On Friday 17 October 2008 Scott Ribe's cat, walking on the keyboard, wrote: > Older versions of PG were inefficient with larger numbers of elements in an > IN query, and in fact would error out with something about lack of stack > space if you used very many (a few hundred IIRC). > > 8.x something was supposed to have improved that. Using 8.3 recently, after > an "oopsie" with some development data, I inadvertently confirmed that it > works and performance is not too bad with >34,000 items in an IN clause ;-) Interesting, since my queries sometimes expand to a few thousands of ORs (or INs), and I had in fact stack problems and I had to expand it to around 20 MB..... Luca
On Fri, Oct 17, 2008 at 8:24 AM, Andrus <kobruleht2@hot.ee> wrote: >> 8.x something was supposed to have improved that. > > Not in 8.0 > 8.0 (and maybe newer releases also) throw dreaded "Stack lenght limit > exceeded" > > message if IN contains large number or items. Have y'all checked them there release notes? I'm sure they tell the tale. (sorry too much True Blood...)
>> 8.0 (and maybe newer releases also) throw dreaded "Stack lenght limit >> exceeded" >> >> message if IN contains large number or items. > > Have y'all checked them there release notes? I'm sure they tell the > tale. (sorry too much True Blood...) No. I need to support 8.0. After those crashes I changed all IN clauses to docid = ANY ({1,2,3,4,5,7,8,96,5445,.., 34534534}) this takes the same number of characters per id as IN clause. I hope that this does not have any bad effects. Andrus.
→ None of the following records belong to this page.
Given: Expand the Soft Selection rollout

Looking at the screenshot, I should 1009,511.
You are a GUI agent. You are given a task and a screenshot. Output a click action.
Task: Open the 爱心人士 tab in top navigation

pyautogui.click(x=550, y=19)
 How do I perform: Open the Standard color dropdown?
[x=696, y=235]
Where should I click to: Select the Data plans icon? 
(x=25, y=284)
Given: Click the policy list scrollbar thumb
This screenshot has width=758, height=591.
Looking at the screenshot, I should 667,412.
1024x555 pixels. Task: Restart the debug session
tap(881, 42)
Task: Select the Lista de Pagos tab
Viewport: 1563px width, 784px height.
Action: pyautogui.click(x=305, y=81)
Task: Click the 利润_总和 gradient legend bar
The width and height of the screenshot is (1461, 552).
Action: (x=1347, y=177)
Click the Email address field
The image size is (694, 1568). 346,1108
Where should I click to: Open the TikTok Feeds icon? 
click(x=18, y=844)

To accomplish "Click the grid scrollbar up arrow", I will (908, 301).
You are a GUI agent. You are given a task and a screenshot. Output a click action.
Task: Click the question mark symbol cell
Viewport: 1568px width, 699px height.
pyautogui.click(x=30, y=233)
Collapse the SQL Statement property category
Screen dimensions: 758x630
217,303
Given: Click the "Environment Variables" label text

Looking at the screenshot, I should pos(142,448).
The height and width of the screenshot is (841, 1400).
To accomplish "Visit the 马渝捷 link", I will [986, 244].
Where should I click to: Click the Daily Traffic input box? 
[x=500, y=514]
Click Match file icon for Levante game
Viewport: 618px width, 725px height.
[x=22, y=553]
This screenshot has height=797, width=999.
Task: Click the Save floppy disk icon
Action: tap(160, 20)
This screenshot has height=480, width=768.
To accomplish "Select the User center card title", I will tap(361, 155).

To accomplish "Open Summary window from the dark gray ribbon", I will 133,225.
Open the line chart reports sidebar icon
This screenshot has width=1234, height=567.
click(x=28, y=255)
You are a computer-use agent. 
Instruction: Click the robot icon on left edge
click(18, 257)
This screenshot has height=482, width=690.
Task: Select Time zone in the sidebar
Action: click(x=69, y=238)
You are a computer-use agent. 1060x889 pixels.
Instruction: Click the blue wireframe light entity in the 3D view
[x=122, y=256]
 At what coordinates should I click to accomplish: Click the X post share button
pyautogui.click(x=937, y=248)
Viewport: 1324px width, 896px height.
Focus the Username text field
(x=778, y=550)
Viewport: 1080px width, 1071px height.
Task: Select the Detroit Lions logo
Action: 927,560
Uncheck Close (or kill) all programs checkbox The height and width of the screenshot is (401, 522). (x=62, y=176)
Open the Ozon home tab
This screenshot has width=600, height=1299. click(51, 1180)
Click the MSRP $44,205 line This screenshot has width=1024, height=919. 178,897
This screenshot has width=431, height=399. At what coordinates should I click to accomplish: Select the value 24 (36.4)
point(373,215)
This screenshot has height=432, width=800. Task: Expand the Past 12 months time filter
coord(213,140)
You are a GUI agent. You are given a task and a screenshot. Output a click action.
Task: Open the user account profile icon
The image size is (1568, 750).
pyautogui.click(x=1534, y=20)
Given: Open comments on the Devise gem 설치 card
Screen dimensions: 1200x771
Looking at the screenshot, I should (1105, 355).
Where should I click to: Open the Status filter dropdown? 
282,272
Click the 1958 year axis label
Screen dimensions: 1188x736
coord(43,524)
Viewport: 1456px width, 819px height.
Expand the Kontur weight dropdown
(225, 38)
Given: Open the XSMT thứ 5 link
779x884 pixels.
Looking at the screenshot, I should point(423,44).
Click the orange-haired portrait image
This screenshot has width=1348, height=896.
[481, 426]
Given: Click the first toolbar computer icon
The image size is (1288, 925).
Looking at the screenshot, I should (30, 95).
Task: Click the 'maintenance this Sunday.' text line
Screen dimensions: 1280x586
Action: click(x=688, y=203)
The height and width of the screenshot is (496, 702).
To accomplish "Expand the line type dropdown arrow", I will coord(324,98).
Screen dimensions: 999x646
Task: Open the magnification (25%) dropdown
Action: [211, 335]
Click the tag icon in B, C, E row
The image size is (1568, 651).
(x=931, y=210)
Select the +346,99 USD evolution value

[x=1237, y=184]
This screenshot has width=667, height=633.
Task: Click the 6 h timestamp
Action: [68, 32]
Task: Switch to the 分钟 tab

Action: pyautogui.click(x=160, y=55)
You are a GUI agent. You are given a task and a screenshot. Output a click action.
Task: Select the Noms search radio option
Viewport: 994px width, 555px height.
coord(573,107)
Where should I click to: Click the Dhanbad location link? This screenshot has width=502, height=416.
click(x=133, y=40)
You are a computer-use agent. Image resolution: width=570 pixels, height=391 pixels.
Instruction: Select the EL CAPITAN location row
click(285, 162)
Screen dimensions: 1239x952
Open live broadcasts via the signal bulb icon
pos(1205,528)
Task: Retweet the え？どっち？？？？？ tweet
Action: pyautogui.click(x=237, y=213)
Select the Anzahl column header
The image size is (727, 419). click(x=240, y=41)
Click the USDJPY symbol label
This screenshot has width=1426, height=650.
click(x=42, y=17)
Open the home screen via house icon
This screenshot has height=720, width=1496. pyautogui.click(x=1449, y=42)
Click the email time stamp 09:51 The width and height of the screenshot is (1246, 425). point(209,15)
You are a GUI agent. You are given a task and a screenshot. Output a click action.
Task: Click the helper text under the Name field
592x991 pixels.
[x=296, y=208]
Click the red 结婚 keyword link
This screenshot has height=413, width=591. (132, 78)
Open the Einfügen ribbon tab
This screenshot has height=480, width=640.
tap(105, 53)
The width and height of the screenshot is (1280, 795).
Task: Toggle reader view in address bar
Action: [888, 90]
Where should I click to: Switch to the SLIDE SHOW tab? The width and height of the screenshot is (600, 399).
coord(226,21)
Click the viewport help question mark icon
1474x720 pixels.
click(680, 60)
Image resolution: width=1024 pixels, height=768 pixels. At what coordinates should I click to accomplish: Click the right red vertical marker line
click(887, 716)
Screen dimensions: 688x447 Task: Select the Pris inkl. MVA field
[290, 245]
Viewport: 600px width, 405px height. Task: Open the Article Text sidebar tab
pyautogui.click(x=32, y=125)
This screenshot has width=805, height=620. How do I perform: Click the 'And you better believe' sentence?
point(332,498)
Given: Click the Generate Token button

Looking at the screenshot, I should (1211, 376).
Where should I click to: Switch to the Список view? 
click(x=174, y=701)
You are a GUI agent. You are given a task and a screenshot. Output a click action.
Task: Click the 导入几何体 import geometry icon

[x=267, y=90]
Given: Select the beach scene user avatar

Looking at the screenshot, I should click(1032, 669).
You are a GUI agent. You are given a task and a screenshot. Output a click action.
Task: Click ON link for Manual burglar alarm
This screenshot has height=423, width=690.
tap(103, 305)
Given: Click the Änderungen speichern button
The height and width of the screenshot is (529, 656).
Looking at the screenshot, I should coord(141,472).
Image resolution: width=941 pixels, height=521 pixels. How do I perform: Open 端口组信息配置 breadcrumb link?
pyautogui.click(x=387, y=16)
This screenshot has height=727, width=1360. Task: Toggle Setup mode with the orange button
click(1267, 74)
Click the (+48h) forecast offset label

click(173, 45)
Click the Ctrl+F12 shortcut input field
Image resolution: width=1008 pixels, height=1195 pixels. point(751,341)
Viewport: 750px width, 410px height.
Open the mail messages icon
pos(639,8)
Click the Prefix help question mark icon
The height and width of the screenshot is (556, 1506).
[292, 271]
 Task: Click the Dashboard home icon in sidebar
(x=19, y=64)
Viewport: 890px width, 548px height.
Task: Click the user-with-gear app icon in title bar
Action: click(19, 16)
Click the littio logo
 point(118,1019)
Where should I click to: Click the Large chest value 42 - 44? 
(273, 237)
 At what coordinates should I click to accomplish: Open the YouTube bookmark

"Andrus" <kobruleht2@hot.ee> writes: > No. I need to support 8.0. > After those crashes I changed all IN clauses to > docid = ANY ({1,2,3,4,5,7,8,96,5445,.., 34534534}) I'm afraid that hardly counts as "supporting" 8.0 (or 8.1 for that matter). The syntax may work but it can't be indexed. regards, tom lane
>> No. I need to support 8.0. >> After those crashes I changed all IN clauses to >> docid = ANY ({1,2,3,4,5,7,8,96,5445,.., 34534534}) > > I'm afraid that hardly counts as "supporting" 8.0 (or 8.1 for that > matter). The syntax may work but it can't be indexed. I'm sorry. It seems that Richard Huxton suggestion in this mailing list SELECT * FROM generate_series(1,10) s WHERE s = ANY (string_to_array('1,3,5,7', ',')::int[]); works in 8.0 I hope that this works as well as new array syntax. Andrus.